▸ Required work:
Lay out the records below, from the line holding "Task: Click the Area Chart bar graph icon" through the line holding "[121, 1025]", inclusive, as a JSON list of strings with one string per line and blank lines omitted.

▸ The records:
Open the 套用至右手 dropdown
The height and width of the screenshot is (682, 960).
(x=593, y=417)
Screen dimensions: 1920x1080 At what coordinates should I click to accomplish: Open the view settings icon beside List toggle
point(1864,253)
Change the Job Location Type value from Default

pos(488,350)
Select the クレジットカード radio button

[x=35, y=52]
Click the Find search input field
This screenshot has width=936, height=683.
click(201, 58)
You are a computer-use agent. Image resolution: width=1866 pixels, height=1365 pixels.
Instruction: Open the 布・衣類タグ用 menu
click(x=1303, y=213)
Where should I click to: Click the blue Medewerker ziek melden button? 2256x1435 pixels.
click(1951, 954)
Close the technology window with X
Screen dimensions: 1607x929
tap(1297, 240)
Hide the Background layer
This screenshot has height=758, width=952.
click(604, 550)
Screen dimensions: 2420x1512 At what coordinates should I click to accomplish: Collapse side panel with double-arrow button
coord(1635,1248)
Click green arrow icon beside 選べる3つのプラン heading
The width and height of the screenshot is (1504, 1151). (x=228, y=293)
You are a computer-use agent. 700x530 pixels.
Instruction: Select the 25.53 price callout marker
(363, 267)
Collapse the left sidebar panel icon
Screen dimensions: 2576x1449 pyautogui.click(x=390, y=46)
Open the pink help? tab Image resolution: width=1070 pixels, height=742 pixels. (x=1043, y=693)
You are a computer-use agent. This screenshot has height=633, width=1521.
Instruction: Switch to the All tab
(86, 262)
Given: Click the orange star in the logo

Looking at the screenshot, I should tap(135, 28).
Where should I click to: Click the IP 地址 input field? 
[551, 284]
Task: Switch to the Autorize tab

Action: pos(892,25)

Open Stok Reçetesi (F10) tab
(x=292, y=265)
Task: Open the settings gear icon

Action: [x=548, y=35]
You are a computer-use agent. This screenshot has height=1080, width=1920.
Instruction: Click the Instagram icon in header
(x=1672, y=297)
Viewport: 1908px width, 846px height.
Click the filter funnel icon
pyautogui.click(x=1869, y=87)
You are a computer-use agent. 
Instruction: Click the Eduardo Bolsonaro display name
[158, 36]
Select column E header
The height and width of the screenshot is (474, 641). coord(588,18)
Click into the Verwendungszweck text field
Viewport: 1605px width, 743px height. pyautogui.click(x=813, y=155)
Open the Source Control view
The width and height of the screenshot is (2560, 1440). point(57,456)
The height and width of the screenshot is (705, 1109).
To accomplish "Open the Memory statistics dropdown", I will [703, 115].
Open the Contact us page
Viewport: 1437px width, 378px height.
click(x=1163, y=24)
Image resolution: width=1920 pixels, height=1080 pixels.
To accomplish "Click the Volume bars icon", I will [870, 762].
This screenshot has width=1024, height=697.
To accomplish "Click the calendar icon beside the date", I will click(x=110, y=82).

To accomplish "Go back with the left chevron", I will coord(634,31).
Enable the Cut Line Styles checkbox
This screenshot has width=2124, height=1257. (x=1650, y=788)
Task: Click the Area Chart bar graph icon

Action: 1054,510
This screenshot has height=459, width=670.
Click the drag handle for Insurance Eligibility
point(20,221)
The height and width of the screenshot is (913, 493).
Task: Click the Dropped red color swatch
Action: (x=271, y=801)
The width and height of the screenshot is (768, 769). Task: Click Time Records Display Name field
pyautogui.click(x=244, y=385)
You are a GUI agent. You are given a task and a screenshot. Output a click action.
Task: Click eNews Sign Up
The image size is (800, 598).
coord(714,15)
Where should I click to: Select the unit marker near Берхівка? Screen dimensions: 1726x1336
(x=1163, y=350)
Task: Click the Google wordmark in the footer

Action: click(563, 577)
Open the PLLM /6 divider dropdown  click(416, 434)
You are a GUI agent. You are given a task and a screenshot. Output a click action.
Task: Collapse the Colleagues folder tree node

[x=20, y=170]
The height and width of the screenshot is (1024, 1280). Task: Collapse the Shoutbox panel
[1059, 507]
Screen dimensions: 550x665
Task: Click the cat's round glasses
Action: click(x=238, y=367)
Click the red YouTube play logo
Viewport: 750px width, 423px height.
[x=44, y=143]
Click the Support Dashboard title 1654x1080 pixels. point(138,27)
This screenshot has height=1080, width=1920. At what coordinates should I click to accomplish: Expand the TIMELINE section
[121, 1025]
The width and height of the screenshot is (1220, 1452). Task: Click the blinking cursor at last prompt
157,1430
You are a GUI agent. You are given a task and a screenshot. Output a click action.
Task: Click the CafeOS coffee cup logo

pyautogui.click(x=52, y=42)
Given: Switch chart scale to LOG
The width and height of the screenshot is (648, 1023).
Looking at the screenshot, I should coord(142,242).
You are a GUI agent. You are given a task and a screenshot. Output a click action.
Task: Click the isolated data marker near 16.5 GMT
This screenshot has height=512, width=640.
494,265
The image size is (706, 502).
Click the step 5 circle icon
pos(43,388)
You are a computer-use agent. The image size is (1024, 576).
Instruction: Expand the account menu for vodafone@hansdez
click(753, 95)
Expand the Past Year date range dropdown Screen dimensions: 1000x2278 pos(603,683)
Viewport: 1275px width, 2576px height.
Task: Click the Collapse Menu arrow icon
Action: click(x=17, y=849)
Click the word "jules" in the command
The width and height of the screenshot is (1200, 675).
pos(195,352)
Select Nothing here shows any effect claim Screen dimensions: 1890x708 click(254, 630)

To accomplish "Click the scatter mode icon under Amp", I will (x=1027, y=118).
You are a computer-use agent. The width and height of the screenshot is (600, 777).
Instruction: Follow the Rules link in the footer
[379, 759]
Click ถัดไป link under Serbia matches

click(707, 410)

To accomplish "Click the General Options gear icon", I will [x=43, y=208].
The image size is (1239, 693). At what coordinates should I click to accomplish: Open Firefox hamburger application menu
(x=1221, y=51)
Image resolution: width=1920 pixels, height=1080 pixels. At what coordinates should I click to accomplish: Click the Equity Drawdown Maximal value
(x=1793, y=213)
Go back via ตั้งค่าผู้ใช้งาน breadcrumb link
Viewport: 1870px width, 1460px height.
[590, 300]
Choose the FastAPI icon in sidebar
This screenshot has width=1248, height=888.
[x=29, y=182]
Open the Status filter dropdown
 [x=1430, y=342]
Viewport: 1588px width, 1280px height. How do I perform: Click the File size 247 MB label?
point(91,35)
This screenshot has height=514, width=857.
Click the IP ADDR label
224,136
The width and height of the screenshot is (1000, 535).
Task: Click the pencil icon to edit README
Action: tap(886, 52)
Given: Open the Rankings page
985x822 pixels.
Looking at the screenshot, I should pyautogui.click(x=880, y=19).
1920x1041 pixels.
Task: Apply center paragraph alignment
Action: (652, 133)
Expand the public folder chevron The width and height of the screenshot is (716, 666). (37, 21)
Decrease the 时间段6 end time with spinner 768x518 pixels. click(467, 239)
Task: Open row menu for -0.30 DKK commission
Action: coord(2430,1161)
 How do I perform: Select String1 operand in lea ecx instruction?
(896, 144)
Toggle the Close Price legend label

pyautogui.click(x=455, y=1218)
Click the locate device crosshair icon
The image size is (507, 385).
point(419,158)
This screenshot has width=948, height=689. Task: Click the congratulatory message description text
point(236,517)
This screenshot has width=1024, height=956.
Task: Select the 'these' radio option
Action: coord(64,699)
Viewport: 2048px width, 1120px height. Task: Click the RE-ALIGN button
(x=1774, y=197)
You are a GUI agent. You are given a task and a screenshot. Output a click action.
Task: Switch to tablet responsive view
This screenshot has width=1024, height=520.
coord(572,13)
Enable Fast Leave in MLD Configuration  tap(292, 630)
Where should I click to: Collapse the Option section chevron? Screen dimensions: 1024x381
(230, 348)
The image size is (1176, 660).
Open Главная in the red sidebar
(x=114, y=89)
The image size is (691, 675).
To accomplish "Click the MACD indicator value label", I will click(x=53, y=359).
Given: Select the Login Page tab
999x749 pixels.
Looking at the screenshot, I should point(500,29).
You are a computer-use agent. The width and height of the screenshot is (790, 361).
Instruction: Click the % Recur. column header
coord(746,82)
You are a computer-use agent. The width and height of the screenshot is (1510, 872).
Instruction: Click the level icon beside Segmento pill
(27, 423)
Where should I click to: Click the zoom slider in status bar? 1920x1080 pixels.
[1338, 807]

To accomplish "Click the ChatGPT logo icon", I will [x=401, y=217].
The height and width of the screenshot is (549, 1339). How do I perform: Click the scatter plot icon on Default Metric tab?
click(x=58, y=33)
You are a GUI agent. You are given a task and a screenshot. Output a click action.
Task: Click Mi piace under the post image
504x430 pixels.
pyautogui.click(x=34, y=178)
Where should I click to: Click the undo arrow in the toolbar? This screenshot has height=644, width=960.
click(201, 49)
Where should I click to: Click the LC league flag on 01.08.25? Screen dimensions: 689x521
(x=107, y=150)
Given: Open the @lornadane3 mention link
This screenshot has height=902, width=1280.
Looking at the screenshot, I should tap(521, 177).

▸ Complete answer:
[
  "Task: Click the Area Chart bar graph icon",
  "Action: 1054,510",
  "This screenshot has height=459, width=670.",
  "Click the drag handle for Insurance Eligibility",
  "point(20,221)",
  "The height and width of the screenshot is (913, 493).",
  "Task: Click the Dropped red color swatch",
  "Action: (x=271, y=801)",
  "The width and height of the screenshot is (768, 769). Task: Click Time Records Display Name field",
  "pyautogui.click(x=244, y=385)",
  "You are a GUI agent. You are given a task and a screenshot. Output a click action.",
  "Task: Click eNews Sign Up",
  "The image size is (800, 598).",
  "coord(714,15)",
  "Where should I click to: Select the unit marker near Берхівка? Screen dimensions: 1726x1336",
  "(x=1163, y=350)",
  "Task: Click the Google wordmark in the footer",
  "Action: click(563, 577)",
  "Open the PLLM /6 divider dropdown  click(416, 434)",
  "You are a GUI agent. You are given a task and a screenshot. Output a click action.",
  "Task: Collapse the Colleagues folder tree node",
  "[x=20, y=170]",
  "The height and width of the screenshot is (1024, 1280). Task: Collapse the Shoutbox panel",
  "[1059, 507]",
  "Screen dimensions: 550x665",
  "Task: Click the cat's round glasses",
  "Action: click(x=238, y=367)",
  "Click the red YouTube play logo",
  "Viewport: 750px width, 423px height.",
  "[x=44, y=143]",
  "Click the Support Dashboard title 1654x1080 pixels. point(138,27)",
  "This screenshot has height=1080, width=1920. At what coordinates should I click to accomplish: Expand the TIMELINE section",
  "[121, 1025]"
]